– Ты чего с вещами?

– С квартиры выгнали.

– Понятно. Ну, давай заходи.

Я помогла девушке занести вещи. Футляр с машинкой буквально оттянул мне руку, и это за те тридцать секунд, что я его тащила.

– Слушай, а как же ты все это несла?

– Молча, – огрызнулась Ника, с завистью разглядывая нашу скудно меблированную жилплощадь.

– Даже не смотри. – Я решила поставить все точки над всеми гласными сразу. – Это не моя квартира, а моего мужика. И я ему даже еще не жена, помнишь?

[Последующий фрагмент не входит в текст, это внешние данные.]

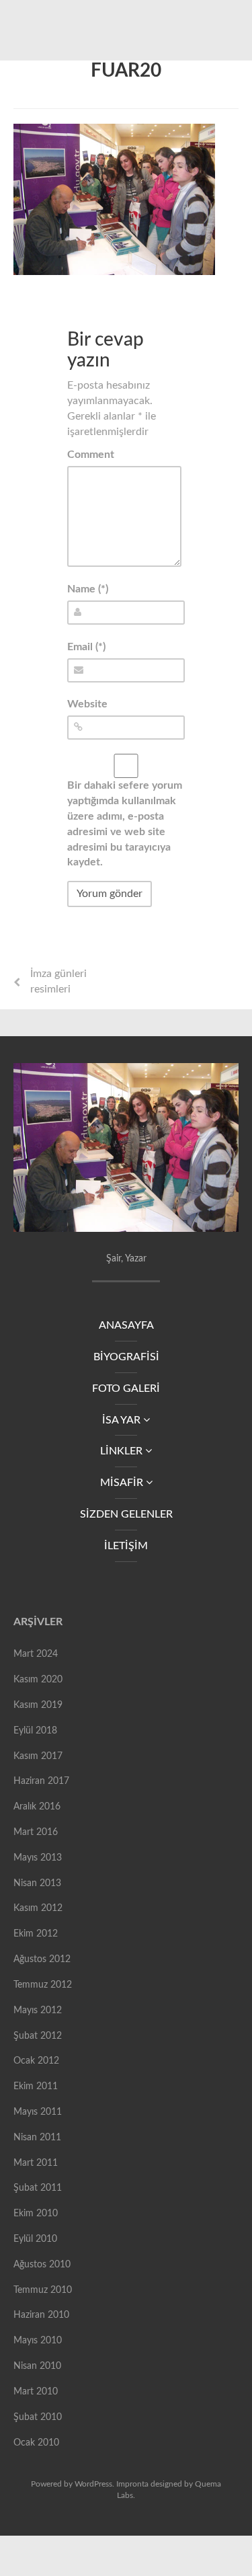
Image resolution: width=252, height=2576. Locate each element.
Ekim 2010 (35, 2213)
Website (87, 704)
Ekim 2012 (35, 1934)
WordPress (93, 2484)
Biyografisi (126, 1357)
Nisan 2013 (37, 1883)
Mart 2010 (35, 2391)
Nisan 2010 (37, 2366)
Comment (90, 454)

– Я и не напрашиваюсь, – буркнула Ника.

– Ладно, не обижайся. Пошли чай пить и ужинать. И расскажи мне, что случилось-то?

История была грустная, но, насколько я понимаю, типичная. Ника родом из Подмосковья. Так называемый город-спутник был не далек, но в двухкомнатной квартире помимо Ники теснились мать с отчимом и бабка с дедом. Когда девушка поступила в институт, ей дали койку в общежитии, но существовать там оказалось неожиданно тяжело.

– Я не пью, не курю, – рассказывала Ника, с подозрением разглядывая пельмени, которые я посыпала укропом в надежде улучшить их вкус. – А девочки там отрываются по полной. Да еще ребят водят. Но это бы все ладно – так таскают все, что можно.

– В смысле? – Я осторожно попробовала пельмень. М-да. Надо было брать те пельмени, к которым привыкла, так нет, экспериментов захотелось. А может, их кетчупом?

– В смысле воруют, – вздохнула Ника. – Я всегда шила. Куклам, маме, подружкам. И привезла с собой деньги, которые мама и бабушка мне подарили. Купила хорошую машинку, на дерьме нормальную вещь не сошьешь, сейчас такие ткани текучие... так не поверишь – чуть не сперли на второй же день. Я так орала, сказала, что убью этих дур, если кто тронет машинку. Они пальцем у виска покрутили, но вроде отстали. А потом... Я заказы брала на шитье. Так у меня два раза ткань воровали. Чтобы вернуть – надо заплатить свои деньги. Ну, я стала снимать комнату. – Она отодвинула тарелку. – Можно мне чаю? Я вообще-то мясо не очень...

Я налила девушке чаю, нашла в холодильнике яблоко, а в шкафу печенье. Ника радостно закивала и захрустела яблоком.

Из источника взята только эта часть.